2) Assign it to Your Bookkeeper

If this all seems like more work than you want to handle, you do not necessarily have to fully outsource your payroll to get the help you need. If you already have a bookkeeper who handles your books, then you might want to enlist his or her help. Bookkeepers typically use the same software that you would use, although they might have access to special versions, possibly at a discounted price.

Even if the bookkeeper uses the same software that you would use, you gain some advantages, such as the following:

  • First, you save time; the responsibilities that arise for each pay period are on someone else’s plate.
  • You have someone who understands the inner workings of your books and knows how and when information can be transferred from one system to another.
  • You have access to the knowledge and resources of someone who eats and breathes payroll and the associated regulations.

To be fair, it never hurts to know the answers to some or all of the DIY questions, even if your bookkeeper does the processing. Still, it’s more important for the bookkeeper to know the concepts and any legal considerations. Again, he or she probably uses payroll software, too, but bookkeepers typically choose high-quality payroll software that incorporates any future changes in the law.

● ● ● ● ● ● ●

▸ **GIVEN REQUEST**
Rewrite the passage of the payroll text between "2) Assign it" and "system to another.", inclusive, putting "tools" wherever "software" appears. The listing that comes after has no connection to the payroll text.

(Data for locating words and elements)
● ● ● ● ● ● ●

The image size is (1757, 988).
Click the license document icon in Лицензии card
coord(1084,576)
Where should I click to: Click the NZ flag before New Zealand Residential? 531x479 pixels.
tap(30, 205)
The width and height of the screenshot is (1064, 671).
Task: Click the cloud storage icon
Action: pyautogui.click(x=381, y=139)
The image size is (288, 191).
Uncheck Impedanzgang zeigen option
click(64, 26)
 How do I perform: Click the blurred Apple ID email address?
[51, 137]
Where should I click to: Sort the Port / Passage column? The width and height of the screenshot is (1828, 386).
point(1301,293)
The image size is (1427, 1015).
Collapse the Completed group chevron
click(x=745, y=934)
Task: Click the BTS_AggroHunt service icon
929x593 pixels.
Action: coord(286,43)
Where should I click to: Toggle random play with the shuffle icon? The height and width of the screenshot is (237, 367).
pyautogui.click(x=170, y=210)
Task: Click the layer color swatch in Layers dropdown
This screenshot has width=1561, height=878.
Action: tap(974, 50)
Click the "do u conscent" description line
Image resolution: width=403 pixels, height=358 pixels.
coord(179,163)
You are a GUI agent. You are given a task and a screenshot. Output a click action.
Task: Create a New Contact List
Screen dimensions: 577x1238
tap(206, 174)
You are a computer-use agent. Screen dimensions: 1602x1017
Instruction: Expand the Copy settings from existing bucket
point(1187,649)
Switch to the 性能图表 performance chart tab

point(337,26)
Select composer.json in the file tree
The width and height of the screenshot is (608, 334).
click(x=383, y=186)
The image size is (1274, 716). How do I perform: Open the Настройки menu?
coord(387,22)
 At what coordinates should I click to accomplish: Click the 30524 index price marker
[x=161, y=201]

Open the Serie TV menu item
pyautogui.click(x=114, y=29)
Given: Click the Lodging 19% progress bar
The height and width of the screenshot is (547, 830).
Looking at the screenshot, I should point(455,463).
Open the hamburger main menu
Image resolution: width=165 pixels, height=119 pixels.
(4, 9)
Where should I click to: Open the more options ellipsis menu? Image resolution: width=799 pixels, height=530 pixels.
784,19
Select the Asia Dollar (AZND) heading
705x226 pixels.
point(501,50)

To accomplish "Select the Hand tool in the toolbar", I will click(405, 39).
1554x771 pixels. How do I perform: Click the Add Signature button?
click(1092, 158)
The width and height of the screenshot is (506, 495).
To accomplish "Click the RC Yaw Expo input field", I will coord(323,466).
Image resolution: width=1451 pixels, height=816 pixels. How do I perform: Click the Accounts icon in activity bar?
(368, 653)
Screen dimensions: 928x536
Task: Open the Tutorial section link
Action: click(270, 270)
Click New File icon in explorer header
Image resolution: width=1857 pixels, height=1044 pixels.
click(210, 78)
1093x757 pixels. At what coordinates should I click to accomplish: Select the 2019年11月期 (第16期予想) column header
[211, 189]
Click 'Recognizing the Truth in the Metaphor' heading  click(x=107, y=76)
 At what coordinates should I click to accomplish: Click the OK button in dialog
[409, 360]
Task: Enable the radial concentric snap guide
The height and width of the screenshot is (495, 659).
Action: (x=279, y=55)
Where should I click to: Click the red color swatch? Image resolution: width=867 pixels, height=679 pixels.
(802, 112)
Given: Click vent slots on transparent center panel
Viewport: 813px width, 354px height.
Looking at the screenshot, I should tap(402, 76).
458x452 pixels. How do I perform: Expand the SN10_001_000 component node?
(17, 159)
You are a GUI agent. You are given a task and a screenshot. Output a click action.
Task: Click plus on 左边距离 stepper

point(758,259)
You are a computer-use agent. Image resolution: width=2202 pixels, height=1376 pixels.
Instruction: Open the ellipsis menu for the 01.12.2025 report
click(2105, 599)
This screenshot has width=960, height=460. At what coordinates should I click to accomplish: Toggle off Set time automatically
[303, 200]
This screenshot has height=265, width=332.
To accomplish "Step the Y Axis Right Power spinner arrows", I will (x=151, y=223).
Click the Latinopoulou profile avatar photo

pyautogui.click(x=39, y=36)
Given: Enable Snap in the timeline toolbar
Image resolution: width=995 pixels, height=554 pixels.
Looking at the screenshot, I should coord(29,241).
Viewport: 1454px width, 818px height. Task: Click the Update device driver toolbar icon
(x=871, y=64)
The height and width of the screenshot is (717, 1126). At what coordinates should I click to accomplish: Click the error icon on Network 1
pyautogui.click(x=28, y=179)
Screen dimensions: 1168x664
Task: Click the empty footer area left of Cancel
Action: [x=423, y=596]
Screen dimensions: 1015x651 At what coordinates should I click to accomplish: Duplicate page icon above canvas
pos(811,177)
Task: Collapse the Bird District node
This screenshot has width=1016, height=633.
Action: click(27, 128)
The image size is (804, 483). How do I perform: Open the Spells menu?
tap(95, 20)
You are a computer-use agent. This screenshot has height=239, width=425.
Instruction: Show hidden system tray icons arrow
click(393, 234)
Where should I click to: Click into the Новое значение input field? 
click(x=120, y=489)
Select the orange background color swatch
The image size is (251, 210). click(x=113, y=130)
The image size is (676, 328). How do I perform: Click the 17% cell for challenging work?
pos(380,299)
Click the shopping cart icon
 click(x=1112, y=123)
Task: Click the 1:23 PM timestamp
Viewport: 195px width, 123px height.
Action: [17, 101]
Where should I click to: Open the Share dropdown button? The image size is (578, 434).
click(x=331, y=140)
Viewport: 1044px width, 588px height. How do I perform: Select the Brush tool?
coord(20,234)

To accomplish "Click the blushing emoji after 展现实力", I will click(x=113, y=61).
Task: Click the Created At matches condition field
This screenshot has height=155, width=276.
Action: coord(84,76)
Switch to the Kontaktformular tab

● ● ● ● ● ● ●

▸ **FINISHED ANSWER**
2) Assign it to Your Bookkeeper

If this all seems like more work than you want to handle, you do not necessarily have to fully outsource your payroll to get the help you need. If you already have a bookkeeper who handles your books, then you might want to enlist his or her help. Bookkeepers typically use the same tools that you would use, although they might have access to special versions, possibly at a discounted price.

Even if the bookkeeper uses the same tools that you would use, you gain some advantages, such as the following:

  • First, you save time; the responsibilities that arise for each pay period are on someone else’s plate.
  • You have someone who understands the inner workings of your books and knows how and when information can be transferred from one system to another.